Waktu berlalu begitu cepatnya, dalam sekejap mata tiga tahun telah berlalu. Suatu hari, Maha Guru sedang duduk bermeditasi, saat akan memasuki kondisi Ding, tiba-tiba terdengar dua suara berbicara, “Bunga teratai jiwa sudah mekar atau belum?” Yang lain menjawab, “Sudah mekar, sudah mekar! Hanya kurang satu Bodhisattva.” Maha Guru diam-diam dalam hati berkata, “Tidak baik! Gangguan iblis dari luar apa ini, berani datang menyerang.” Dengan segera memfokuskan jiwa dan pikiran, membuang jauh-jauh segala hal, namun malah menemukan sehelai hati diri sendiri, berubah menjadi sehelai teratai putih yang setengah mekar, di atas bunga teratai duduk sesosok Fashen Bodhisattva, dengan mata setengah terpejam. Ketika diperhatikan lebih teliti, Bodhisattva itu, ternyata adalah wujud dari dirinya sendiri. Tak tahan ketika timbul kegirangan, pemandangan di depan mata ini, tiba-tiba sepenuhnya lenyap, dan dia kembali duduk tenang di tempat duduk meditasinya.

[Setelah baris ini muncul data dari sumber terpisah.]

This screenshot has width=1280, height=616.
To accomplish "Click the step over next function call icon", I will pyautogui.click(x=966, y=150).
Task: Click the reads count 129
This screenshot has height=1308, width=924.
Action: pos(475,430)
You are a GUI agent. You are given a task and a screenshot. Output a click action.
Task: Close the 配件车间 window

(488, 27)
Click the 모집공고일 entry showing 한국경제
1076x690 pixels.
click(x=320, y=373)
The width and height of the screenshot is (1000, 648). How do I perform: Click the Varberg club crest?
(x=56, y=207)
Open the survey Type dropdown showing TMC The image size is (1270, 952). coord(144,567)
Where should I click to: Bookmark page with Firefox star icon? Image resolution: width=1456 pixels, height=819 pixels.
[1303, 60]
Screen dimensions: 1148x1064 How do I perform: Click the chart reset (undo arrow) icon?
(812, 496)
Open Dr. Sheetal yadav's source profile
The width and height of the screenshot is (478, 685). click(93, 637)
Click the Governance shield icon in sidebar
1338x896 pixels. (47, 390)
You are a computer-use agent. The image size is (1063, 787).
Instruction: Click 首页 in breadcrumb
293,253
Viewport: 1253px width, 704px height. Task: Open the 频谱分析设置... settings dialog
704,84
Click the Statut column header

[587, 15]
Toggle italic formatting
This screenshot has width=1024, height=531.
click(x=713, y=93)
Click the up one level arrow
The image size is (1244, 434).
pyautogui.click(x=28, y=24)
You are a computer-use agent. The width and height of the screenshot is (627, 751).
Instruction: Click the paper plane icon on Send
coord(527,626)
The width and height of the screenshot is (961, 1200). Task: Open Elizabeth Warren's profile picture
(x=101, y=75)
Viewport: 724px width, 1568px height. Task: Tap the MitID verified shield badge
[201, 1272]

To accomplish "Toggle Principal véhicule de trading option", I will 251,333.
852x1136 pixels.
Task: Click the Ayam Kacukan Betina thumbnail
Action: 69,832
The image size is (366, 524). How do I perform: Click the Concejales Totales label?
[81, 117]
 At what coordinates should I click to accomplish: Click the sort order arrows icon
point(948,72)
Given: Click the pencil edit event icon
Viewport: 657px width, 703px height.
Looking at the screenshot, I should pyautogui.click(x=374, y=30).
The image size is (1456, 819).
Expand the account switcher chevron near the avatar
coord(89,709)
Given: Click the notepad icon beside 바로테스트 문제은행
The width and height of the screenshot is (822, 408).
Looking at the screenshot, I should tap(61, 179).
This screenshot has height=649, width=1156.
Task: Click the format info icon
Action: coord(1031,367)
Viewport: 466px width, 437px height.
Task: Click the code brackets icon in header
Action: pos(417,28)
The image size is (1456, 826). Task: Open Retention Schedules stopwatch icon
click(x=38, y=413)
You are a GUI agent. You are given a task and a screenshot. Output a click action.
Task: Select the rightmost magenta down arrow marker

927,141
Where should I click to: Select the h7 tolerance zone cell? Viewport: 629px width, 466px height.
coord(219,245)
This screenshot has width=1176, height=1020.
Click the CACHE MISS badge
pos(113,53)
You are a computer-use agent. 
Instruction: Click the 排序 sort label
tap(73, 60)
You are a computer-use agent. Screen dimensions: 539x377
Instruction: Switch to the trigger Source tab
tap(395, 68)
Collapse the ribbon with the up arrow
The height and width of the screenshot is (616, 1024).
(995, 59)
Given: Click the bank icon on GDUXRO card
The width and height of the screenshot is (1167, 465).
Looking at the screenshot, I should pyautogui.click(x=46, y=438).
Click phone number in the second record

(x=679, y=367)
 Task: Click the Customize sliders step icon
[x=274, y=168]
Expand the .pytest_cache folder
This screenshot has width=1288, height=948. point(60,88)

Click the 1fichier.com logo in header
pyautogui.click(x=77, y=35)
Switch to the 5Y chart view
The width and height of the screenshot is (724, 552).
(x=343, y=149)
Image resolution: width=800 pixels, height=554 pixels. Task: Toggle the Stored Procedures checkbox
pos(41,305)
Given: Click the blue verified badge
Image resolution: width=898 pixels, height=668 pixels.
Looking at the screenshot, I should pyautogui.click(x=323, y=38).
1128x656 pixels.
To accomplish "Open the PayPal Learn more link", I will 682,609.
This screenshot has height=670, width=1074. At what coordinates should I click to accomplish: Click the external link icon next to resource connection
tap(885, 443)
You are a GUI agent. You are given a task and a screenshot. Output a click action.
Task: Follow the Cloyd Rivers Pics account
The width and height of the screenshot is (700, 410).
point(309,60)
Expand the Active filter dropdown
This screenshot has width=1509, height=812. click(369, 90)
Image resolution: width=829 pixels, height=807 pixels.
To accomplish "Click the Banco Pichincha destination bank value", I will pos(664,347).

Maha Guru Miao Shan dengan jelas menyadari cerita di balik ujian ini, namun dia tidak mengungkapkannya kepada siapa pun, keesokan paginya, setelah doa pagi selesai, dia barulah berbicara kepada semua orang: “Saya sebelumnya mendapat petunjuk langsung dari Sang Buddha, Beliau pernah mengatakan, bahwa untuk mencapai pencerahan, harus mencari teratai salju di Gunung Sumeru sebagai petunjuk. Saya pikir, sejak saya memutuskan untuk meninggalkan duniawi, menutup pintu dan berkultivasi dalam penderitaan, sama sekali belum pernah pergi ke gunung-gunung terkenal, bagaimana mungkin saya bisa menemukan teratai salju? Oleh karena itu, saya telah memutuskan untuk pergi berkelana ke Gunung Sumeru, sambil sekalian mencari teratai putih. Kalian semua di sini berkultivasilah dengan baik, di kemudian hari pasti ada manfaat yang akan kalian dapatkan.”
Semua orang setelah mendengar itu, semua orang merasa ini sangat mendadak, mau tak mau mereka pun saling bertatapan. Namun pengasuh dan Yong Lian setelah mendengarnya, mendukung keputusan itu, bahkan keduanya bersedia untuk menemani perjalanan ke Gunung Sumeru.